Mood Disorders and Obesity
Mood disorders have been associated with obesity. In a sample of 59 middle-aged men with increased waist-hip ratio, significantly higher depression and anxiety scores were noted.[41] Insulin and glucose levels were significantly related to the Hamilton Depression Scale scores. Morning cortisol levels were negatively correlated with the Beck Depression Inventory and the Montgomery-Asberg Depression Rating Scale.
It has been postulated that glucocorticoids play a central role in the pathogenesis of the metabolic syndrome.[42] Mood disorders have also been associated with hypothalamic-pituitary-adrenal axis dysregulation,[43] which may be a link to metabolic morbidities in bipolar disorder.
In a survey of 644 outpatients with bipolar disorder, 58% were noted to be overweight, 21% obese, and 5% extremely obese.[44] American patients had significantly higher rates of obesity compared with European counterparts. Obesity was positively correlated with age, comorbid binge-eating disorders, hypertension, arthritis, diabetes mellitus, exercise habits, and consumption of coffee.
In a retrospective study of 50 patients with bipolar disorder, 68% were either overweight or obese.[45] Weight gain was noted during acute treatment but not during the maintenance phase of the study. Increases in BMI were positively related to depression scores and negatively related to mania scores.
In a study of 175 patients with bipolar I disorder receiving maintenance treatment, obese individuals experienced poorer outcomes and had an increased number of depressive episodes with a significantly shorter time to recurrence.[46] Weight control interventions may be a way to improve overall outcomes in this patient population.
Treated bipolar patients in euthymic state were found to be more obese compared with controls.[47] Patients on antipsychotic drugs were significantly more obese compared with those not treated with these agents. There were several factors that distinguished these patients from controls -- an increased intake of daily total sucrose with more energy derived from carbohydrates, an elevated total intake of sweetened drinks, and a lower level of exercise.[48]
Diabetes and Mood Disorders
In a retrospective study of 243 inpatients aged 50 to 74 years, patients with schizophrenia as well as major depression, bipolar I disorder, and schizoaffective disorder manifested increased rates of type 2 diabetes mellitus.[49]
Patients with schizophrenia appear to have problems with glucose regulation at baseline.
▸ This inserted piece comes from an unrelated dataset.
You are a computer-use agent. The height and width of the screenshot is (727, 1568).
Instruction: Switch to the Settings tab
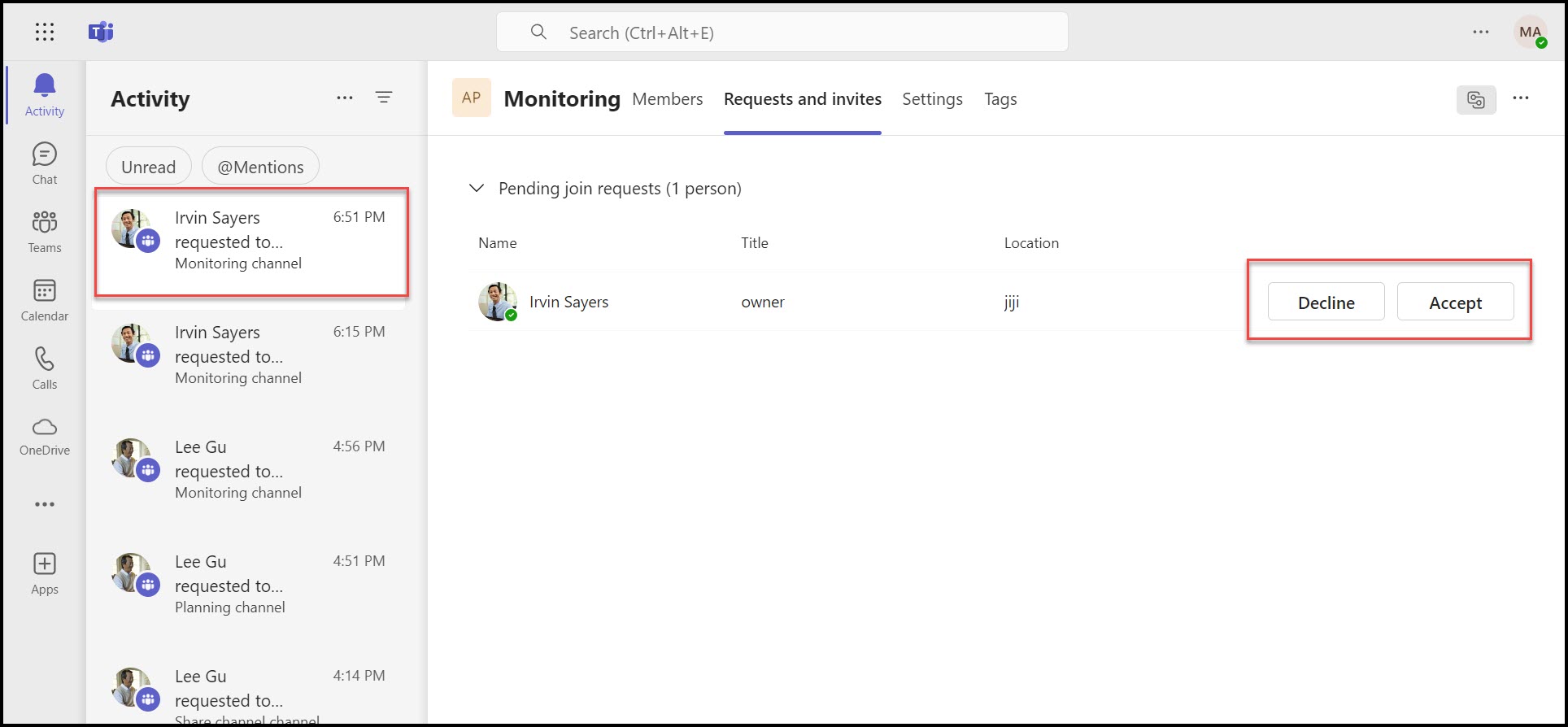(x=932, y=99)
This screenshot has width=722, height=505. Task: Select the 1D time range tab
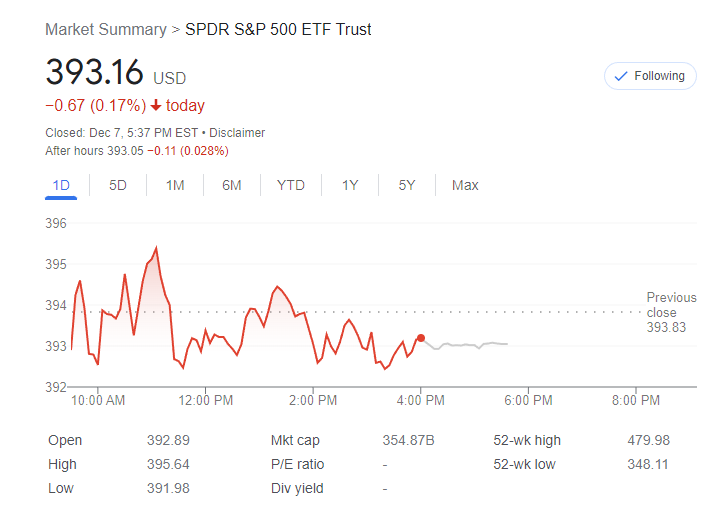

In a study of drug-naive first-episode patients, 15% of individuals with schizophrenia showed evidence of impaired glucose tolerance compared with 0% of controls.[50] The patient cohort also manifested higher fasting glucose levels, insulin levels, and cortisol levels.
In a study of hospitalized adults, the rate of those taking both antipsychotic medications as well as medications for diabetes was 9.5% for men and 14.7% for women, higher than the approximate 6% prevalence of individuals diagnosed with diabetes in the general population.[51] In a comparison of atypical agents utilized in the treatment of mood disorders, the risk of developing diabetes in patients treated with either risperidone or a high potency typical antipsychotic was equal to the rate in untreated controls as indicated by claims data from 2 large health plans.[52] In contrast, the odds ratio (OR) with olanzapine and low potency agents was significantly higher compared with controls (OR = 4289 and 4972, respectively).
In a sample of 345 hospitalized patients with manic or mixed subtype bipolar disorder, the rate of diabetes was 9.9%, greater than the 3.4% rate expected from national norms.[53] The author's own studies in a VA population showed a high proportion of bipolar patients with diabetes (26%).[54] Individuals with comorbid diabetes mellitus had more lifetime psychiatric hospitalizations than the nondiabetic subjects. Several reasons were posited to explain this comorbid association, including a common genetic relationship, the presence of hypercortisolemia that induces diabetes, diabetic vascular lesions that contribute to a manic presentation an overlapping central nervous system abnormality that results in metabolic and mood disturbances, or the effect of psychotropic medications.
Lifestyle Factors
Lifestyle clearly plays a role in the pathogenesis of the metabolic syndrome and subsequent negative health risks. Despite the widely known positive effects associated with regular exercise and adequate diet, a survey of the general population found that 27% of respondents did not engage in any physical activity and 28.2% were not regularly active.[15] Only 24.4% consumed at least 5 portions of fruits or vegetables daily.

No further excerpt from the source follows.